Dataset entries

###

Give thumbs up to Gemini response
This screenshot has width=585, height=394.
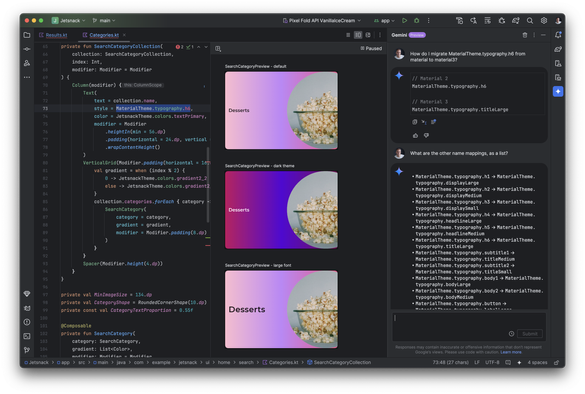click(415, 135)
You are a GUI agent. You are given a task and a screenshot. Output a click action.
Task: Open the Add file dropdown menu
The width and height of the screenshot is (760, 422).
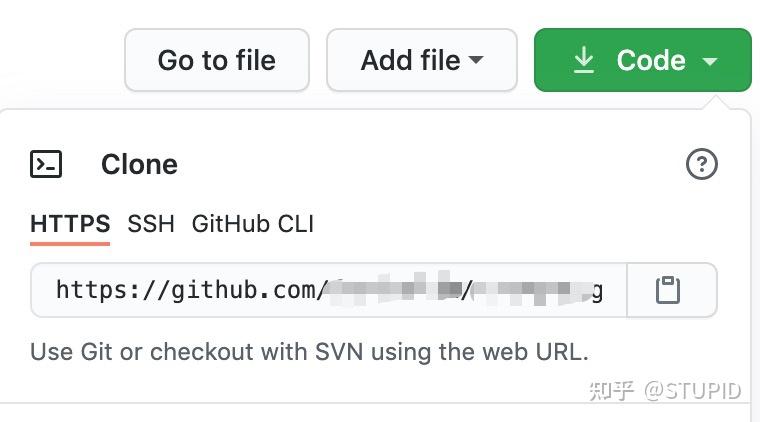pyautogui.click(x=422, y=60)
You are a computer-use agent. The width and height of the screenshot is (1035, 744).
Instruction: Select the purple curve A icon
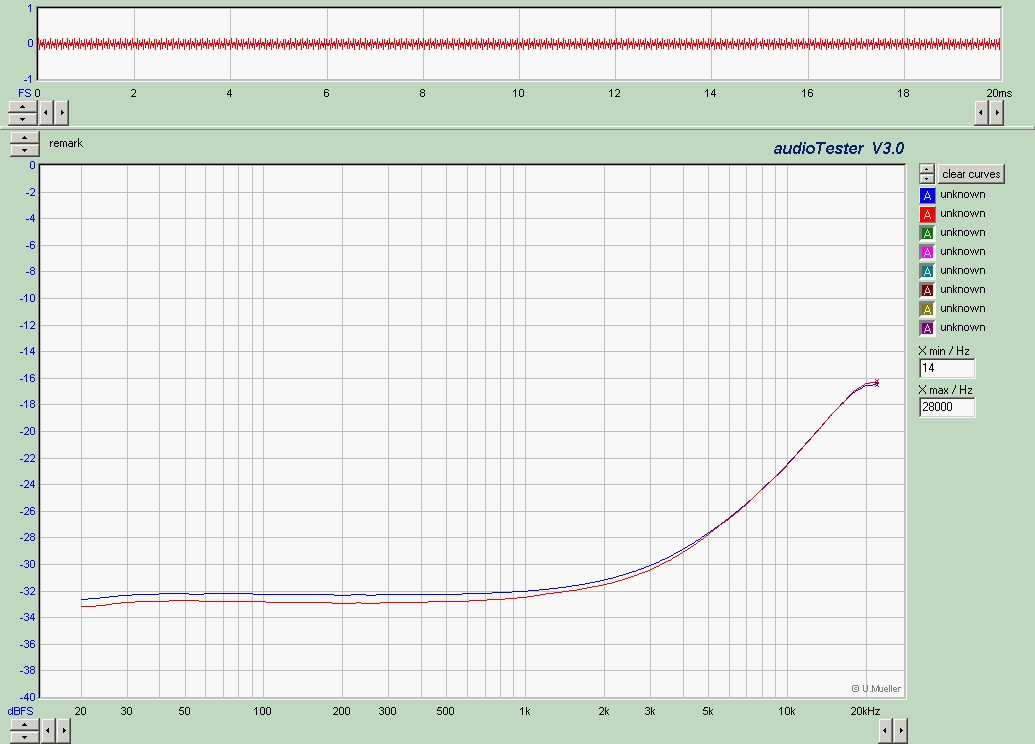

###

• Work order
Exactly how many lines of the data include the word "agent"? Reply with that number only.

• Answer area
2